Fig. 1: CHI/TBI initiates prominent differential gene expression in pathways mainly associated with immune regulation and related to IKK/NF-κB signaling.

a RNA sequencing was performed with RNA samples derived from traumatized bulk tissue (ipsilateral insult area) from TBI and sham-treated wildtype/control mice 3 days after CHI/TBI (3 dpi; n = 7 per group). Enrichment analysis using the pathway database of the Kyoto encyclopedia of genes and genomes (KEGG) shows an upregulation of multiple pathways linked to immune regulation at 3 dpi.

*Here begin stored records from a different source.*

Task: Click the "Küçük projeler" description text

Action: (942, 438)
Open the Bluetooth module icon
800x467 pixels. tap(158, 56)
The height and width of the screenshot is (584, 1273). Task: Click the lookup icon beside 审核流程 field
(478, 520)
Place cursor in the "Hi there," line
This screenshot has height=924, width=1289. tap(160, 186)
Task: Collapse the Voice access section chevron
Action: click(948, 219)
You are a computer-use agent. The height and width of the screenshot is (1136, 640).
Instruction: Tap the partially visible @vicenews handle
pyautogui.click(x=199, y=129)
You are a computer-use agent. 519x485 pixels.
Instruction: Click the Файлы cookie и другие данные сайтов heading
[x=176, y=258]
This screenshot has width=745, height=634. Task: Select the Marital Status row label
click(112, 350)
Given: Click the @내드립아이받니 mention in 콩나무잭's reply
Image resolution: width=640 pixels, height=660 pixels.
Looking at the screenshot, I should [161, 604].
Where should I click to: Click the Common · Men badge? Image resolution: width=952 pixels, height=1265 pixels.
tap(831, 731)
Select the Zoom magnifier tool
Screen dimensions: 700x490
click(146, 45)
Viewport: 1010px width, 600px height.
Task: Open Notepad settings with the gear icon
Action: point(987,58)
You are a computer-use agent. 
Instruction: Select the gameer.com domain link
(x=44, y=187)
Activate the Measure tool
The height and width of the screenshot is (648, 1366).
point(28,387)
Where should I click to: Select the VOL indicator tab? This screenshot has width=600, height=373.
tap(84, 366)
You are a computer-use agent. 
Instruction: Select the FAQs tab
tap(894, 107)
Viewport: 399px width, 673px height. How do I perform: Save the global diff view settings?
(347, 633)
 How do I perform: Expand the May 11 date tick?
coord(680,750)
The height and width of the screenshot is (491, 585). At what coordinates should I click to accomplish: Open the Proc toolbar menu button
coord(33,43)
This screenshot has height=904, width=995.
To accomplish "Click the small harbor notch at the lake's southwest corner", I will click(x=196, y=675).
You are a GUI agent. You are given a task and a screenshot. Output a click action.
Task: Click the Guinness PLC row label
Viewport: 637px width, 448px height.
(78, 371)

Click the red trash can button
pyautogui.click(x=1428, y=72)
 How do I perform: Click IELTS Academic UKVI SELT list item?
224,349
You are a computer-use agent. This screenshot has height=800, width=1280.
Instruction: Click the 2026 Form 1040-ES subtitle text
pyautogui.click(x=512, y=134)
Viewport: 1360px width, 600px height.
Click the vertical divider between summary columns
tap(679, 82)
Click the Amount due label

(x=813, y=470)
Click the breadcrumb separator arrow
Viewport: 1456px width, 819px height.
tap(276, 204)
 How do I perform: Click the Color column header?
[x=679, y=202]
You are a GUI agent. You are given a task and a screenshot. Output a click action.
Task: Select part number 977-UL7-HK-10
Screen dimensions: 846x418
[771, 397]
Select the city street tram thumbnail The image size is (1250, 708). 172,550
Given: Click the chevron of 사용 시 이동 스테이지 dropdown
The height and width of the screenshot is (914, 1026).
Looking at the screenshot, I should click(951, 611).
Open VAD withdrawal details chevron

Terms additionally associated with IKK/NF-κB signaling are underlined. Statistics: DESeq2 RNA-seq data analysis followed by KEGG enrichment analysis with PANTHER overrepresentation test (Fisher), FDR corrected and raw p < 0.05. KEGG database https://doi.org/10.1093/nar/28.1.27; https://doi.org/10.1002/pro.3715. b Heat map depicting the upregulation of multiple cytokines and chemokines in the insult area of TBI (green) and sham-treated animals (white). c–j Kinetic gene expression analyses of selected genes out of the top 30 DEGs, including NF-κB target genes (see Supplementary Table 3), using bulk tissue samples of the insult area (green) and the corresponding region of sham-treated mice (white) at 6 h, 3, 7, and 30 dpi as indicated. Quantification is shown for c Msr1, d Spp1, e Lyz2, f Tgm1, g Lgals3, h C3, i Cst7 and j Gpnmb. Bars indicate mean \(\pm \,\)SEM. Statistical comparison by ordinary two-way ANOVA with Tukey’s multiple comparisons test. Exact significances indicated in graphs. Six hours (Sham: n = 5; TBI: c, g n = 8, d, e, i, j n = 7, f n = 6), 3 d (Sham: n = 6; TBI: n = 5), 7 days (Sham: c, e, f n = 3, d, g, h, I, j n = 5; TBI: c, d, f–j n = 6, e n = 5) and 30 days (sham: n = 3; TBI: n = 7); dpi days post injury. Source data are provided as a Source data file.